Unisexual Ambystoma

Unisexual Ambystoma

Monday, May 27, 2013

How do you make science interesting? Make it rhyme and drop a beat.

In general, it is very hard to get people to care about science. I don't want to force a history major to change his degree to bioengineering. I don't need a six year old to sign a contract detailing her commitment to being the next Nobel prize winner. I'm talking about just getting someone (anyone!) who isn't already a scientist to recognize that science exists, science matters, and science can be cool.

I watched this incredible video produced by the Royal Society for the Encouragement of Arts, and one point in particular stuck with me for the last week. Most of the stuff I teach to students is boring. It really is. 

I've been on both receiving ends of this exchange.

However, I find science fascinating. So, like my other teaching colleagues, I have found myself bewildered when students don't agree. Then I think about my mindset when I was taking the same classes. I have never been excited by basic facts. I am always excited to learn about how facts connect to tell stories.

DATA BELOW:
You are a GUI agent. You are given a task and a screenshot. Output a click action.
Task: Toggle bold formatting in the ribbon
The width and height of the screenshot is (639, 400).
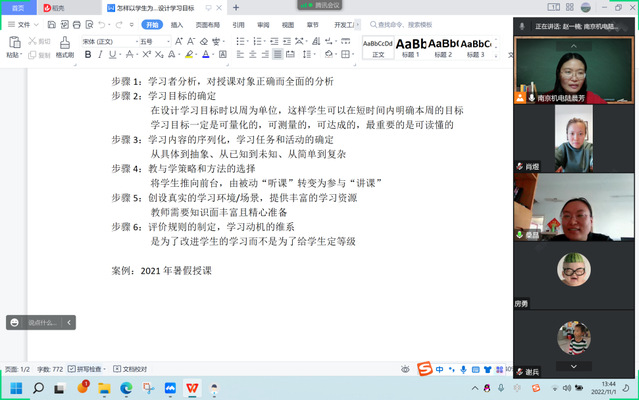(86, 55)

ACTIVITIES:
#1 In the blog post on making science interesting, rewrite the passage from "In general, it" to "of this exchange.", swapping "incredible" for "remarkable".
#2 Extend the blog post on making science interesting, picking up right after its final sentence.

RESULTS BY TASK:
#1
In general, it is very hard to get people to care about science. I don't want to force a history major to change his degree to bioengineering. I don't need a six year old to sign a contract detailing her commitment to being the next Nobel prize winner. I'm talking about just getting someone (anyone!) who isn't already a scientist to recognize that science exists, science matters, and science can be cool.

I watched this remarkable video produced by the Royal Society for the Encouragement of Arts, and one point in particular stuck with me for the last week. Most of the stuff I teach to students is boring. It really is. 

I've been on both receiving ends of this exchange.

#2
Boring: DNA is a long polymer of nucleotides
Interesting: The composition of human DNA reveals that humans mated with neanderthals thousands of years ago

But if you want to make cool connections and form interesting questions, you have to have a least a working understanding of some facts. And in a time where everyone's attention span (including mine) lasts roughly 1-2 minutes, facts need to be presented more effectively than bulleted points on a PowerPoint presentation.

That leads me to my main point: Can I take a minute to talk about how cool GZA is?

Photo provided by Mika photography
GZA is one of the founding members of the WuTang Clan, one of the most prolific and important hip-hop collectives of all time. You may already know that about him. What you may not know is that he is a science advocate and all-around fascinating guy.

In my dream world, the sciences are intriguing to everyone. I would imagine painters and musicians coming into the field with me to be inspired by the annual explosion of life from vernal wetlands. I would imagine prominent scientists and popular musicians working with Hollywood filmmakers to produce beautiful documentaries about the natural world. I would imagine hip hop artists walking down the halls of M.I.T., researching their next album. 

Of course, these are imaginary for now. Except the last one. That one is true.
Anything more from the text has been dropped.